Over 50 years ago, Martin Luther King, Jr., said of the United States in his crucial “Beyond Vietnam” speech that: “A nation that continues year after year to spend more money on military defense than on programs of social uplift is approaching spiritual death.”

If we take King’s words seriously today, the US appears to be in a zombie state.

One year into the Biden administration, the US still faces massive unresolved, interlocking crises around the COVID pandemic, climate emergency, and economic insecurity. But the status of Biden’s flagship Build Back Better agenda (BBB) for infrastructure and social spending, which would commit $170 billion per year to begin addressing these crises at scale, remains uncertain, blocked in the Senate by disingenuous claims that it is too expensive.

Meanwhile, the ever-bloated National Defense Authorization Act (NDAA) breezed through Congress over the holidays, with a whopping $778 billion for the Pentagon in 2022. While millions of people struggle to stay afloat, the US military is well on track to have the largest budget since World War II.

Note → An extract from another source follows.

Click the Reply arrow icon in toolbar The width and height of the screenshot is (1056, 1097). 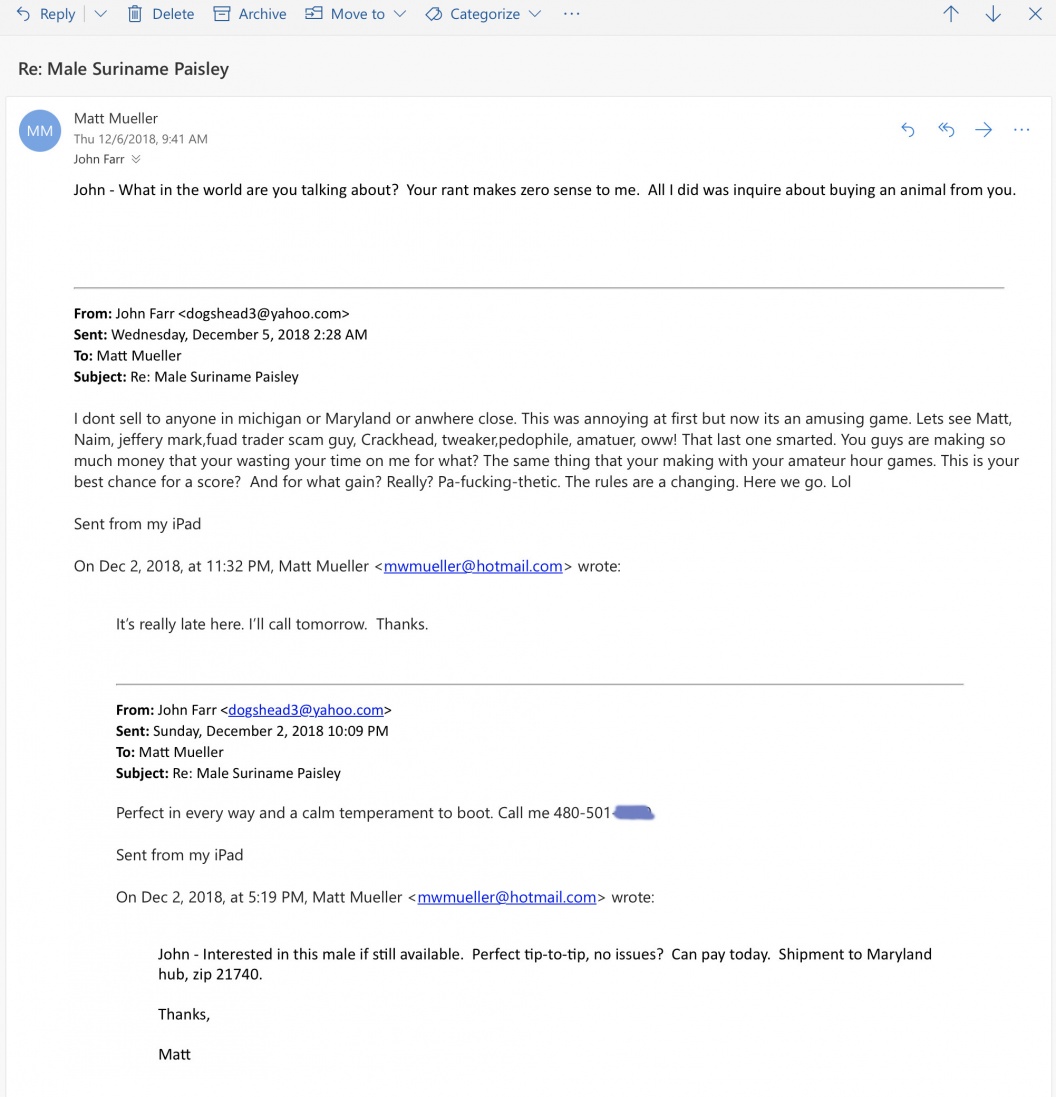point(23,14)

These two bills represent opposite views of how to address the crises of our time: a moral budget vs. a war budget. Comparing their status exposes the lie of scarcity. While Congress stalls the BBB, they rubber-stamp the NDAA, which is four times more expensive.

Half a century after King organized to force a moral reckoning around civil rights, the three evils he identified as racism, economic exploitation, and militarism, are still raging in the United States — while the basic gains of the civil rights era are under attack from new waves of voter suppression that subvert the potential to achieve a democracy that works for all.

On MLK Day this year, it’s worth remembering not just King’s sharp diagnosis of American society’s ills, but also his prescription for transformative social change. King was a committed internationalist who keenly observed anti-colonial freedom struggles around the world, and used them as inspiration for campaigns for universal economic and civil rights within the United States.

The major crises we face today, like pandemics and climate change, transcend borders, and require international collaboration on collective solutions. It’s necessary to envision a coherent global order that makes real peace and justice possible, and to organize a solid power base of people across the US to enact this vision in solidarity with people around the world.

King spent his last year organizing poor people across races to stand against immortal spending priorities, even as he forcefully connected this work to resisting war. The Poor People’s Campaign is carrying on King’s legacy to this end, organizing in the near term to expand democracy with much stronger voting rights, and demanding a moral budget that fully addresses poverty, racism, militarism, and ecological devastation.

The richest and most powerful society in the world may be spiritually undead, according to King’s famous quote on military spending. But it’s never too late for a revolution of values.